WRITTEN INSTRUCTION –
Output these lines as a numbered list, leaving out the blank lines, and include every one of the records.

MATERIAL FOR THIS EXERCISE –
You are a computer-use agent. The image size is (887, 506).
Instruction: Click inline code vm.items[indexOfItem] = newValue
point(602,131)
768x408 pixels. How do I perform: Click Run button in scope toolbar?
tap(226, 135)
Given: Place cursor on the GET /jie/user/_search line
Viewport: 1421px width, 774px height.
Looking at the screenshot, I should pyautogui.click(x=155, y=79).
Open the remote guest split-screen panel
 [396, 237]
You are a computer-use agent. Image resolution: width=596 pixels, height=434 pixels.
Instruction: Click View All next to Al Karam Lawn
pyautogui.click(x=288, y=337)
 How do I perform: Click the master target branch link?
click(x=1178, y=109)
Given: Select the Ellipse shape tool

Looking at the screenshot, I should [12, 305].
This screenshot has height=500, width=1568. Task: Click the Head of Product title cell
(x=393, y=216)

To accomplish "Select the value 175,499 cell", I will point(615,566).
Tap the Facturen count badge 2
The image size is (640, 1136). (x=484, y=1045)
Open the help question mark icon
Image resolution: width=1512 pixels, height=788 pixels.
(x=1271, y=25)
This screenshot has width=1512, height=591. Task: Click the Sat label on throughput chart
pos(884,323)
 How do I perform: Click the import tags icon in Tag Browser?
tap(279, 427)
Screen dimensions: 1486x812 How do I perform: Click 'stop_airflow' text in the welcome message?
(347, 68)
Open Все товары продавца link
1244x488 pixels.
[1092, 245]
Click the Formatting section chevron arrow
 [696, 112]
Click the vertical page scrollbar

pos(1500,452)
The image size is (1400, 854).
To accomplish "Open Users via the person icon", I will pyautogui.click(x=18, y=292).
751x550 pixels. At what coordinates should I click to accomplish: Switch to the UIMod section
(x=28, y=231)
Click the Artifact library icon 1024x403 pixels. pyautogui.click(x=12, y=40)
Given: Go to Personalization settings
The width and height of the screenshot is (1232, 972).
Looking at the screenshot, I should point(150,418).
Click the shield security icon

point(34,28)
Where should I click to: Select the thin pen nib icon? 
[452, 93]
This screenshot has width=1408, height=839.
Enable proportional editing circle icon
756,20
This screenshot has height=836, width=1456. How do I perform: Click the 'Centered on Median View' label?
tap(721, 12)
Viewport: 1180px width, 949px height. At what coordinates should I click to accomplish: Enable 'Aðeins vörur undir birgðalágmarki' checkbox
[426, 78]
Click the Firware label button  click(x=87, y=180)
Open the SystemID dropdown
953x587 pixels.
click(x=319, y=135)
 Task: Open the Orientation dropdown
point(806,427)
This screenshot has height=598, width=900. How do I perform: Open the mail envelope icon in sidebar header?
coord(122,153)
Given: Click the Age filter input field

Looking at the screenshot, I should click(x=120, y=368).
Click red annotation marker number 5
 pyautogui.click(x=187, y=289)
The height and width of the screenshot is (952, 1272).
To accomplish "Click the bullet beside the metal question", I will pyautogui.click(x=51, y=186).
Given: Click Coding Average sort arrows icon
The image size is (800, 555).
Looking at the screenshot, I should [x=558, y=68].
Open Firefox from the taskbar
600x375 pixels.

OUTPUT BELOW –
1. You are a computer-use agent. The image size is (887, 506).
2. Instruction: Click inline code vm.items[indexOfItem] = newValue
3. point(602,131)
4. 768x408 pixels. How do I perform: Click Run button in scope toolbar?
5. tap(226, 135)
6. Given: Place cursor on the GET /jie/user/_search line
7. Viewport: 1421px width, 774px height.
8. Looking at the screenshot, I should pyautogui.click(x=155, y=79).
9. Open the remote guest split-screen panel
10.  [396, 237]
11. You are a computer-use agent. Image resolution: width=596 pixels, height=434 pixels.
12. Instruction: Click View All next to Al Karam Lawn
13. pyautogui.click(x=288, y=337)
14.  How do I perform: Click the master target branch link?
15. click(x=1178, y=109)
16. Given: Select the Ellipse shape tool
17. Looking at the screenshot, I should [12, 305].
18. This screenshot has height=500, width=1568. Task: Click the Head of Product title cell
19. (x=393, y=216)
20. To accomplish "Select the value 175,499 cell", I will point(615,566).
21. Tap the Facturen count badge 2
22. The image size is (640, 1136). (x=484, y=1045)
23. Open the help question mark icon
24. Image resolution: width=1512 pixels, height=788 pixels.
25. (x=1271, y=25)
26. This screenshot has width=1512, height=591. Task: Click the Sat label on throughput chart
27. pos(884,323)
28.  How do I perform: Click the import tags icon in Tag Browser?
29. tap(279, 427)
30. Screen dimensions: 1486x812 How do I perform: Click 'stop_airflow' text in the welcome message?
31. (347, 68)
32. Open Все товары продавца link
33. 1244x488 pixels.
34. [1092, 245]
35. Click the Formatting section chevron arrow
36.  [696, 112]
37. Click the vertical page scrollbar
38. pos(1500,452)
39. The image size is (1400, 854).
40. To accomplish "Open Users via the person icon", I will pyautogui.click(x=18, y=292).
41. 751x550 pixels. At what coordinates should I click to accomplish: Switch to the UIMod section
42. (x=28, y=231)
43. Click the Artifact library icon 1024x403 pixels. pyautogui.click(x=12, y=40)
44. Given: Go to Personalization settings
45. The width and height of the screenshot is (1232, 972).
46. Looking at the screenshot, I should point(150,418).
47. Click the shield security icon
48. point(34,28)
49. Where should I click to: Select the thin pen nib icon? 
50. [452, 93]
51. This screenshot has width=1408, height=839.
52. Enable proportional editing circle icon
53. 756,20
54. This screenshot has height=836, width=1456. How do I perform: Click the 'Centered on Median View' label?
55. tap(721, 12)
56. Viewport: 1180px width, 949px height. At what coordinates should I click to accomplish: Enable 'Aðeins vörur undir birgðalágmarki' checkbox
57. [426, 78]
58. Click the Firware label button  click(x=87, y=180)
59. Open the SystemID dropdown
60. 953x587 pixels.
61. click(x=319, y=135)
62.  Task: Open the Orientation dropdown
63. point(806,427)
64. This screenshot has height=598, width=900. How do I perform: Open the mail envelope icon in sidebar header?
65. coord(122,153)
66. Given: Click the Age filter input field
67. Looking at the screenshot, I should click(x=120, y=368).
68. Click red annotation marker number 5
69.  pyautogui.click(x=187, y=289)
70. The height and width of the screenshot is (952, 1272).
71. To accomplish "Click the bullet beside the metal question", I will pyautogui.click(x=51, y=186).
72. Given: Click Coding Average sort arrows icon
73. The image size is (800, 555).
74. Looking at the screenshot, I should [x=558, y=68].
75. Open Firefox from the taskbar
76. 600x375 pixels.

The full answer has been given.